▶ _REQUIRED TASKS_
1. From the essay below, extract the passage starting with "I can’t believe" and going on through "so fucking tired.".
2. Answer these questions using the essay below.
(a) How old was the narrator when finding the mother passed out in the bathroom?
(b) What is the name of the narrator's sister?
(c) What is the mother's oldest granddaughter doing this summer?
3. Render this sentence from the essay below in Spanish: "Two nights ago, I was cooking dinner, and thinking of my mother."

▶ _DOCUMENT_

************

It was easy to break her marinating heart on a Friday night when she was sat at the candle-lit kitchen table, chain-smoking and listening to Janis Joplin, or The Eagles, or Rod Stewart; sometimes I didn’t, but most times I did because the tone of my voice, or the choice of my words, or the sound of my lungs breathing poisonous air reminded her of my dad. She’d always taught me to be honest, but never liked it when I was honest in the dim firelight encircled by her blackness. The blackness was viscous like the bile she’d vomit after everything else had come up at 3 a.m.

I found her once in the bathroom when I was fourteen years old, passed out in a pool of rejected alcohol, and I left her there, half-hoping she’d asphyxiate. I packed a duffel bag that late afternoon, and ran away with my best friend. We were only gone a few hours; I was relieved to come home and find my mother alive in her bed, heavily asleep.

I can’t believe I’d left my sister. I don’t recall the specifics of that day, but shit must have been head deep, because I cannot imagine abandoning Tara.

Tara. I’ve always looked after her, but now that our mother is gone, the responsibility I feel is heavier than ever. Taking care of my sister is something that’s always been expected of me. I don’t mean like, “hold her hand on your way to school.” I mean legit parenting. But we’re both adults, so that makes the weight all the more cumbersome. And Tara, she’s a fierce woman. She doesn’t need me to parent her, nor does she want me to. But habits are called habits for good reason. I don’t think I’ll ever be able to relinquish the charge of looking after my sister.

Even though I’m tired.

I’m so fucking tired.

My mother was tired when she died. However, I don’t think she was so tired that she was ready to go away. She’d just welcomed a new granddaughter into the world. And her oldest granddaughter is getting married this summer. My mother was tired, but she was also looking forward to so much. I was looking forward to so much; over the past couple of years, she and I had made huge steps towards healing our relationship. She’d cut down significantly on her drinking, and I’d begun to see more of the mother I knew before alcoholism took hold of her. So now, I just feel fucking robbed.

Two nights ago, I was cooking dinner, and thinking of my mother. I had to stop what I was doing, I was so overcome. I went into my bedroom, and screamed until my throat went hoarse.

************

[Stored data]
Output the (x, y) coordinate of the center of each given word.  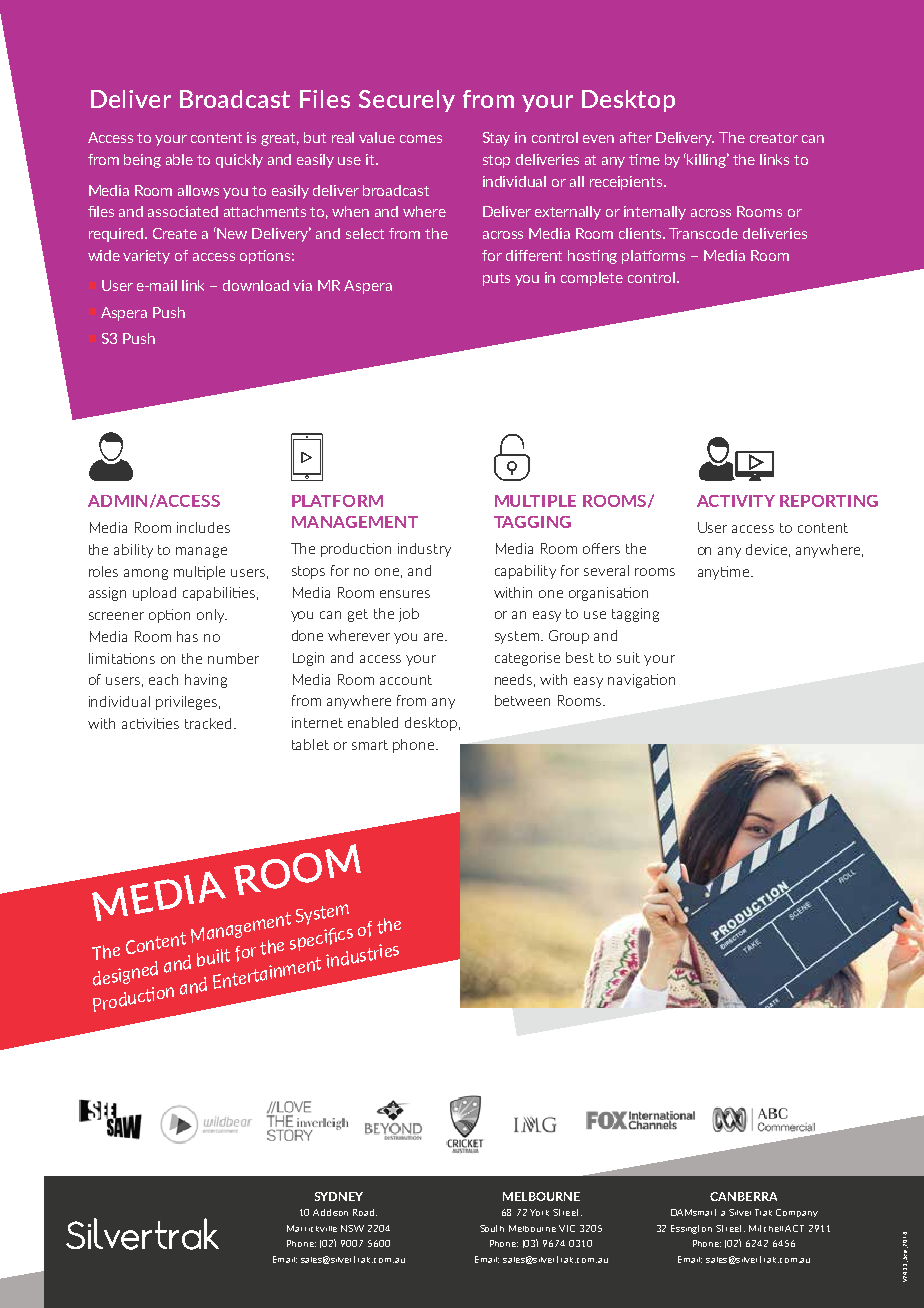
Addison (330, 1212)
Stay (496, 139)
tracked (210, 723)
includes (203, 527)
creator (774, 138)
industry (424, 550)
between (522, 700)
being (142, 161)
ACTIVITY (736, 501)
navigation (641, 681)
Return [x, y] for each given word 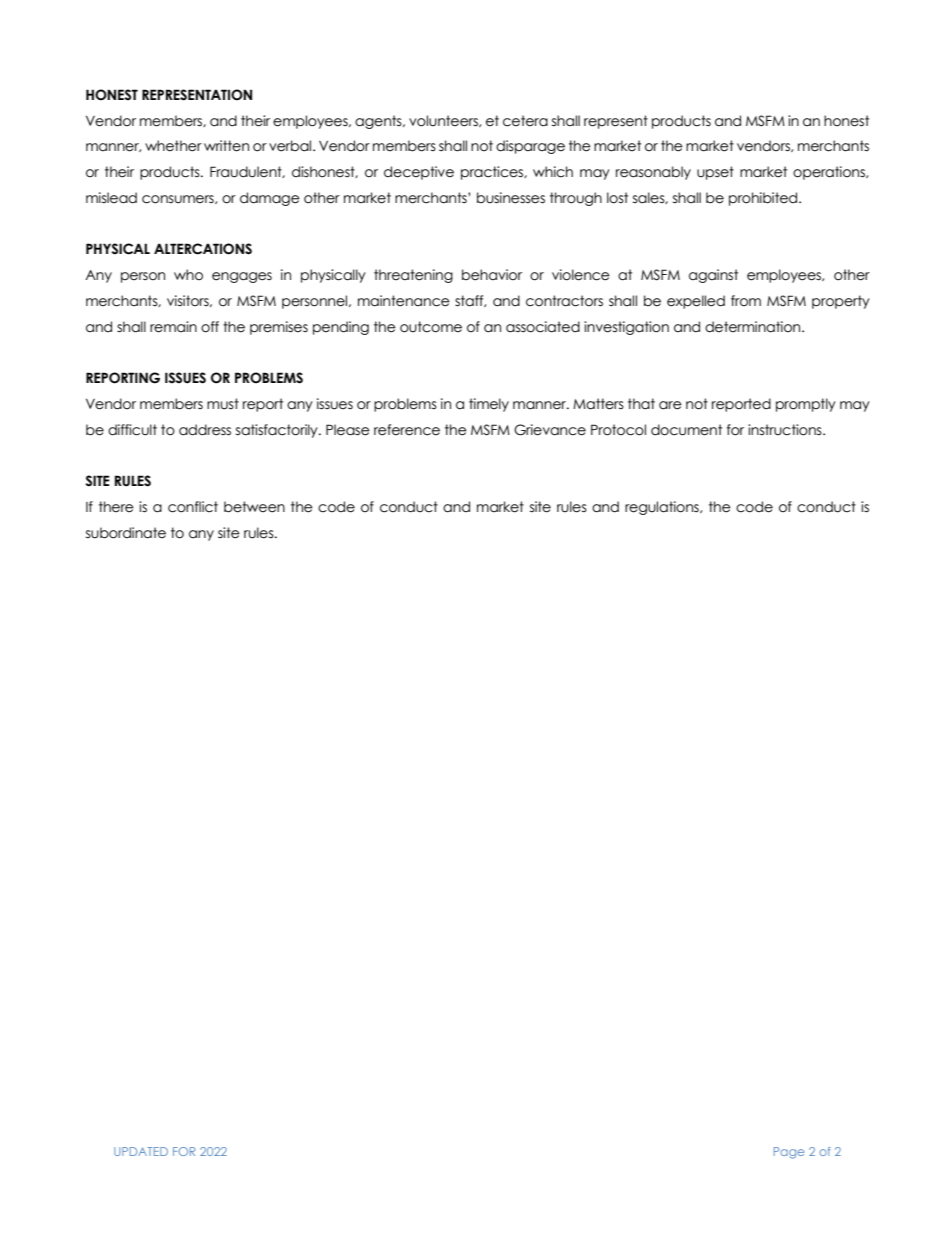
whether [173, 146]
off [210, 327]
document [686, 430]
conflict [193, 507]
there [116, 507]
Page [789, 1153]
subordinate [126, 533]
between [254, 507]
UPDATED [141, 1151]
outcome [431, 327]
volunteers [444, 121]
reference [407, 430]
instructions [786, 430]
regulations [663, 508]
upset [715, 173]
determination [754, 327]
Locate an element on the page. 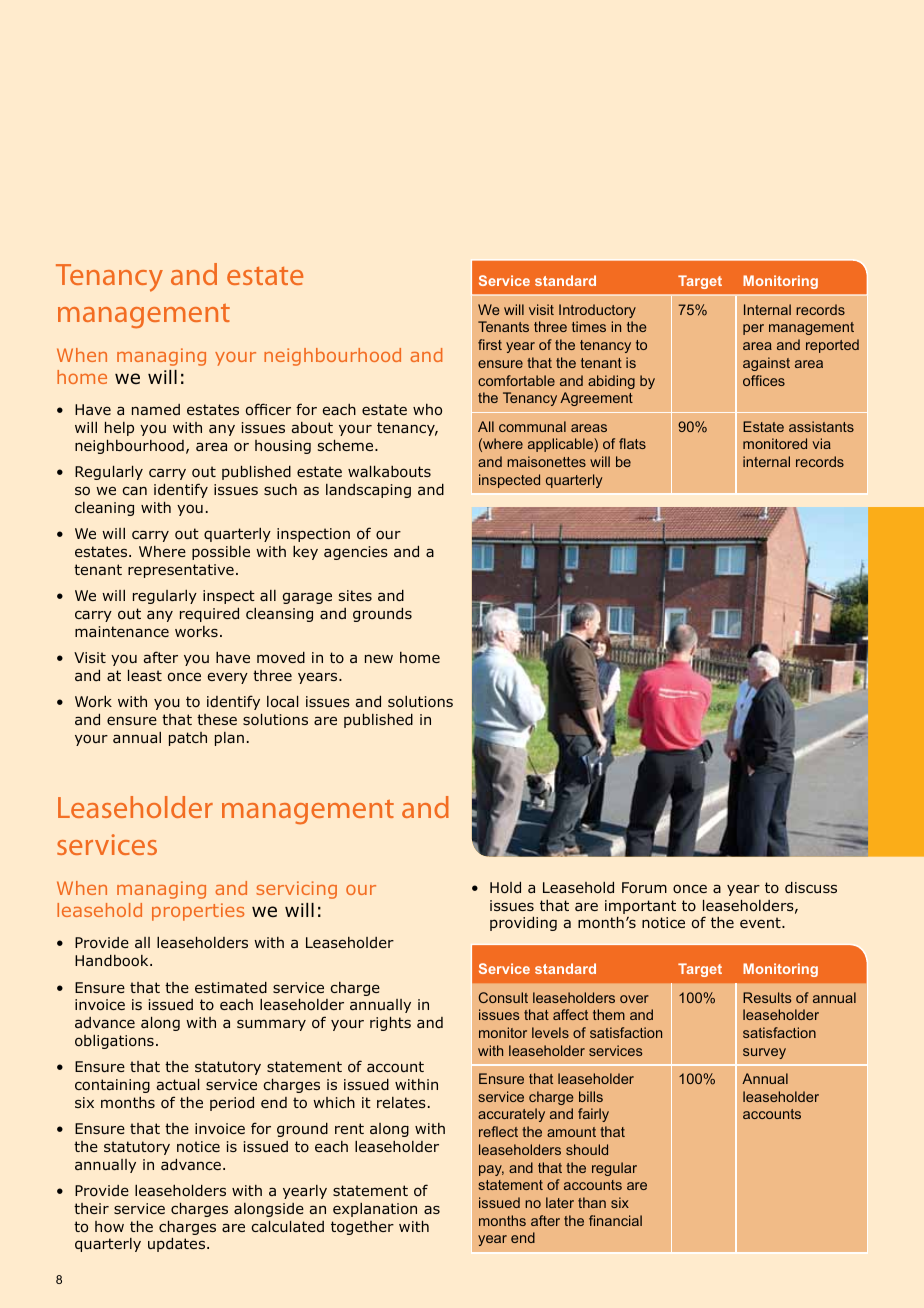 The width and height of the image is (924, 1308). patch is located at coordinates (188, 739).
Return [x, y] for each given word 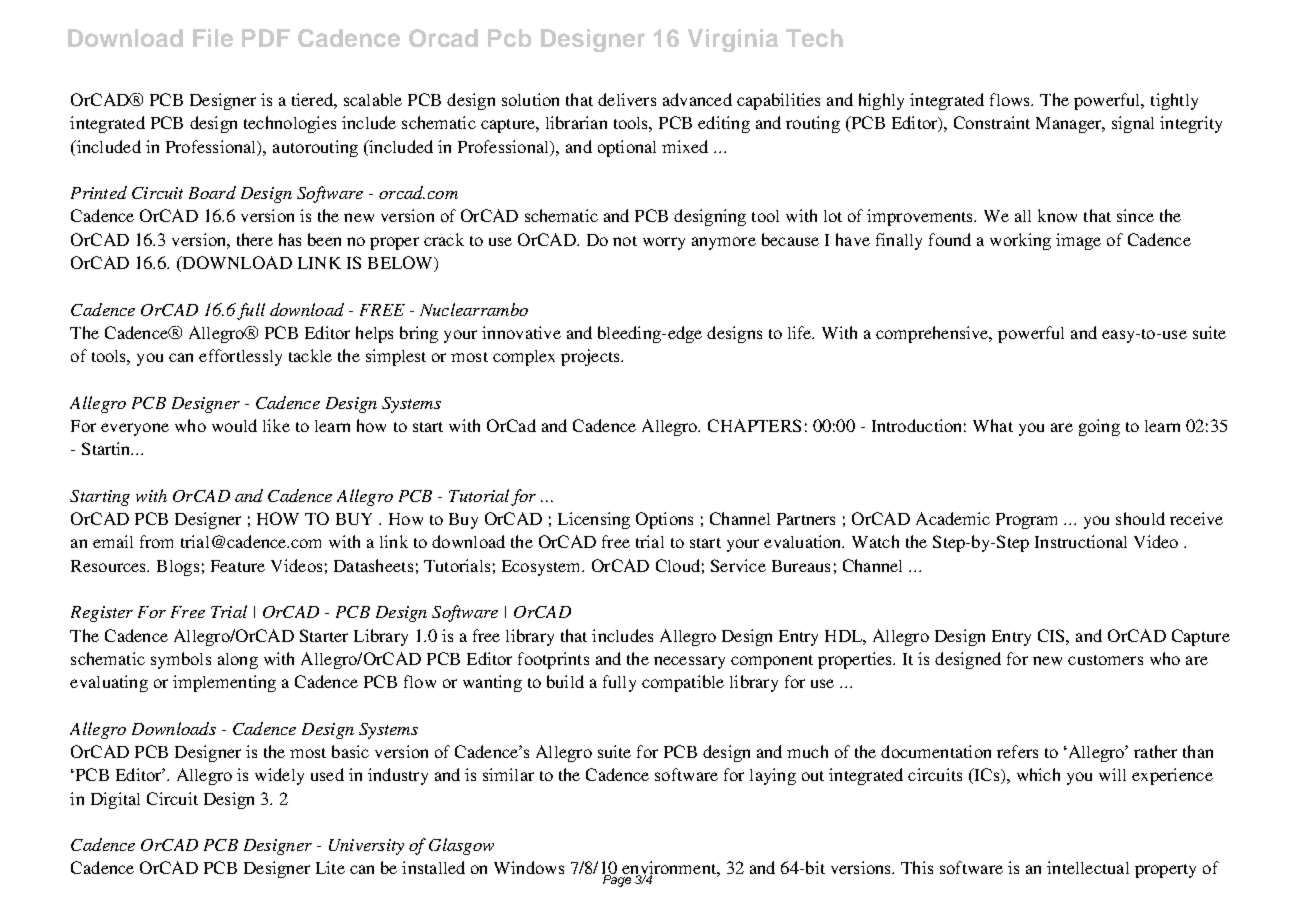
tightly [1174, 101]
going [1099, 427]
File [213, 38]
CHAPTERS [754, 425]
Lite [330, 867]
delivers [627, 99]
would [234, 425]
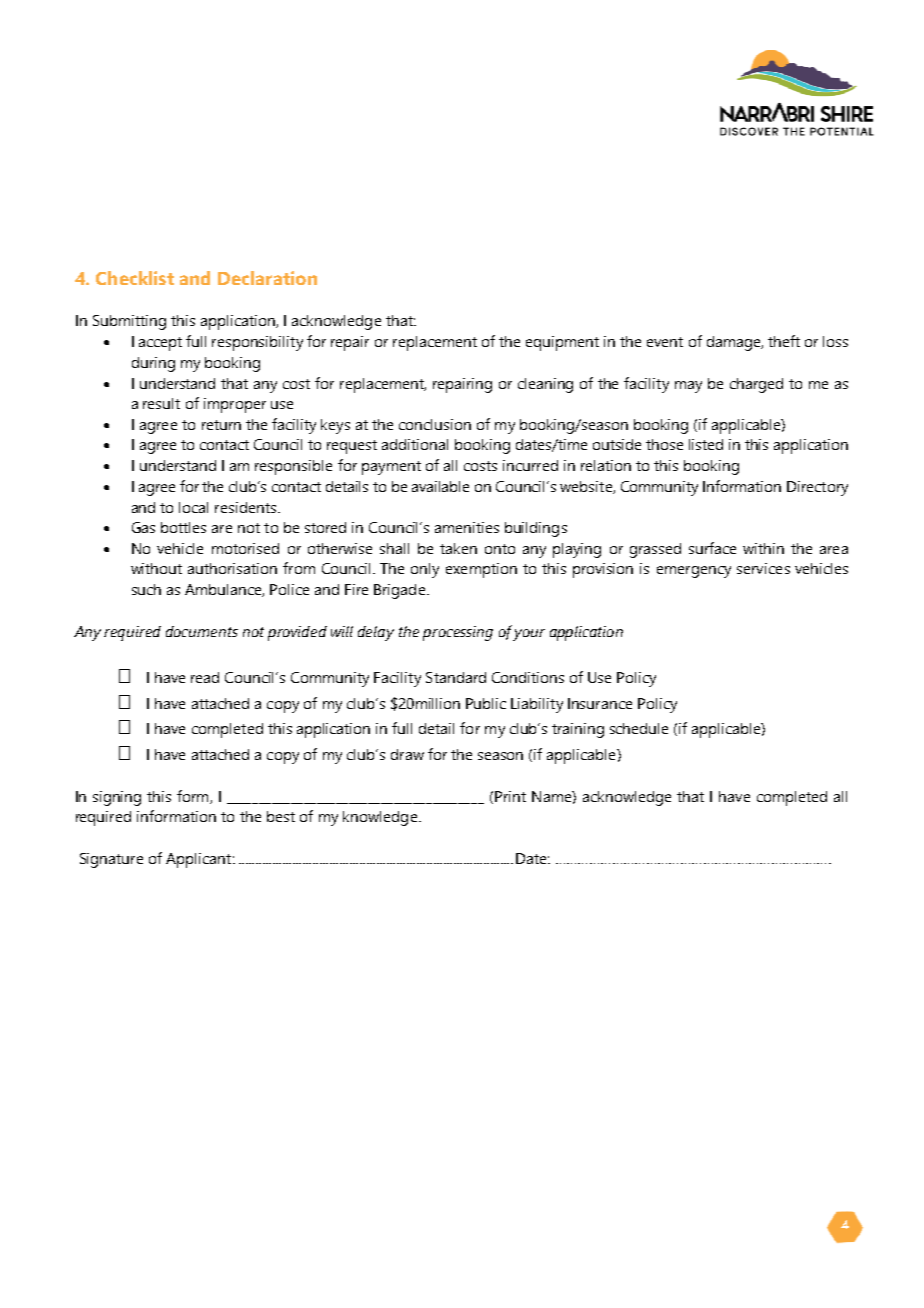  Describe the element at coordinates (784, 341) in the page. I see `theft` at that location.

************

▶ _IN RESPONSE_
1.
I can’t believe I’d left my sister. I don’t recall the specifics of that day, but shit must have been head deep, because I cannot imagine abandoning Tara.

Tara. I’ve always looked after her, but now that our mother is gone, the responsibility I feel is heavier than ever. Taking care of my sister is something that’s always been expected of me. I don’t mean like, “hold her hand on your way to school.” I mean legit parenting. But we’re both adults, so that makes the weight all the more cumbersome. And Tara, she’s a fierce woman. She doesn’t need me to parent her, nor does she want me to. But habits are called habits for good reason. I don’t think I’ll ever be able to relinquish the charge of looking after my sister.

Even though I’m tired.

I’m so fucking tired.

2.
(a) Fourteen years old
(b) Tara
(c) Getting married

3. Hace dos noches, estaba preparando la cena y pensando en mi madre.